Provided entries:
# # # # #

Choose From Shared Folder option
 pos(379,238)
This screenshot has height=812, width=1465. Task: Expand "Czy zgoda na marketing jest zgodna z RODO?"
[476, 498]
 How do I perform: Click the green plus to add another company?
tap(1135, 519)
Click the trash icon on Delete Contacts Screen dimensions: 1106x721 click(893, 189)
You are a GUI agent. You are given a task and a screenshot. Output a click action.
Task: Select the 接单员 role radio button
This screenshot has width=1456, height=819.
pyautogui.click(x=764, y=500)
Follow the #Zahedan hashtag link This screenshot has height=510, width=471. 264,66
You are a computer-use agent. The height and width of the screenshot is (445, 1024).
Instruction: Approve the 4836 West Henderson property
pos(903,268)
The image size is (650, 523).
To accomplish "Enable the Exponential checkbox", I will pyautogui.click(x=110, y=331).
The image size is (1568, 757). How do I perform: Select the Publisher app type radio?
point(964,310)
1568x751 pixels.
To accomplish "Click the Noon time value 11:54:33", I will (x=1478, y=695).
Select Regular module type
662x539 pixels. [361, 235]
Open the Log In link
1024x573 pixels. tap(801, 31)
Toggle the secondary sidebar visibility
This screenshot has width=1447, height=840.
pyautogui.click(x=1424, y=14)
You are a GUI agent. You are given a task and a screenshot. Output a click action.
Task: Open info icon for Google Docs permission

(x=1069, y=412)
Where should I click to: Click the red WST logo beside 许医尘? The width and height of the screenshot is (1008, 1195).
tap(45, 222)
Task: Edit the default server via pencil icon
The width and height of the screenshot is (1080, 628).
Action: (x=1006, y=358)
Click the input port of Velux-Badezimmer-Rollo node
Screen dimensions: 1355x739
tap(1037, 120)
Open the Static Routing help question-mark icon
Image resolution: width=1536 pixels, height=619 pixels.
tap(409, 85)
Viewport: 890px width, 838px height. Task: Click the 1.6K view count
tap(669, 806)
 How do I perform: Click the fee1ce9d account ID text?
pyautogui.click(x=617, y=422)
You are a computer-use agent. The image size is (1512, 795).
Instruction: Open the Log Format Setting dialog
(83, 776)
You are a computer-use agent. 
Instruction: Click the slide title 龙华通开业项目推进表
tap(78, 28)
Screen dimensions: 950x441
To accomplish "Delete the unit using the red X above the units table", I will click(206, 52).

# # # # #

Written problem: Copy out every line of the records above that contains the string "agent", matching its capitalization exactly.

Result for this exercise:
You are a GUI agent. You are given a task and a screenshot. Output a click action.
You are a computer-use agent. The height and width of the screenshot is (445, 1024).
You are a GUI agent. You are given a task and a screenshot. Output a click action.
You are a computer-use agent. The image size is (1512, 795).
You are a computer-use agent. 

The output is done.